Instructions to follow –
A single number is the answer: how many lines of the entries contain the word "height"?
****************************************
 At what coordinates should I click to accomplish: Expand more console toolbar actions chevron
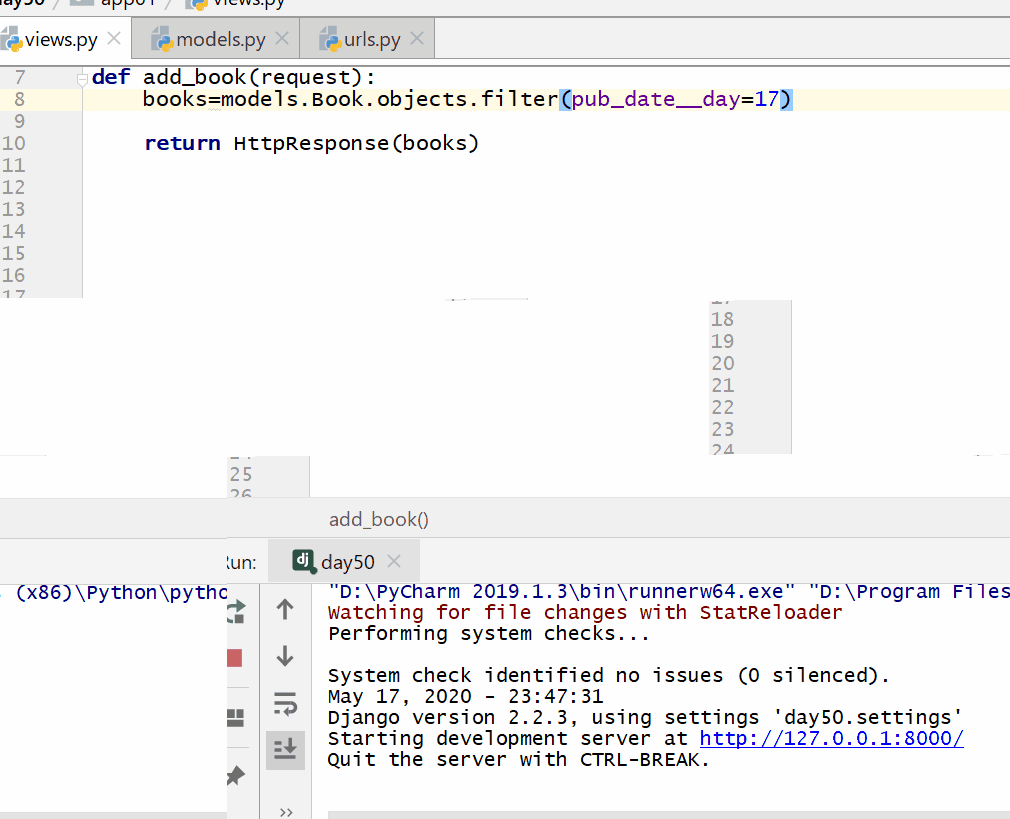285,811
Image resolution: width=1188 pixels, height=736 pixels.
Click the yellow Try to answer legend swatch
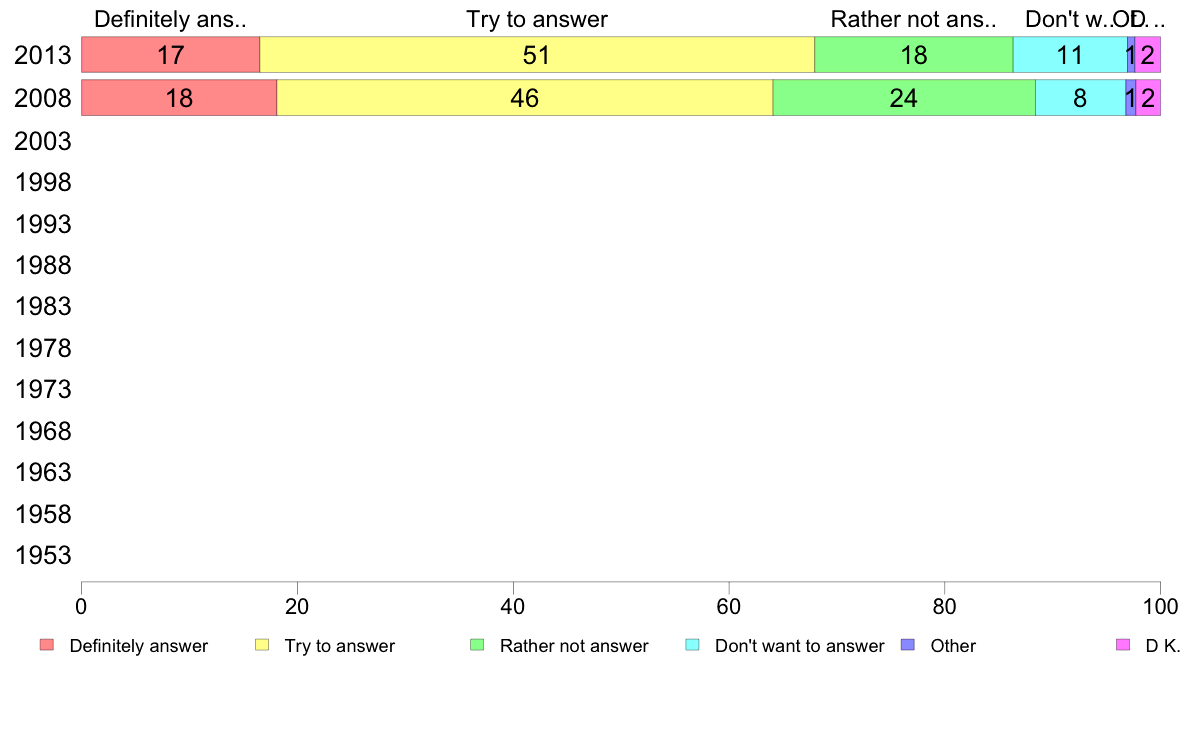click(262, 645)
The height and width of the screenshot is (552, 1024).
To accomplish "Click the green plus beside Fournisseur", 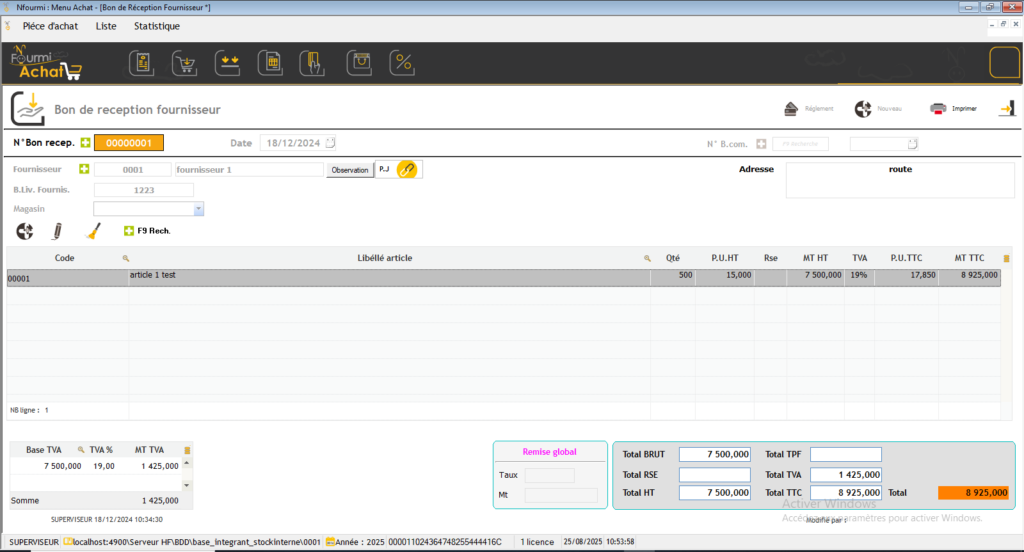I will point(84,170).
****************************************
Answer to the problem –
2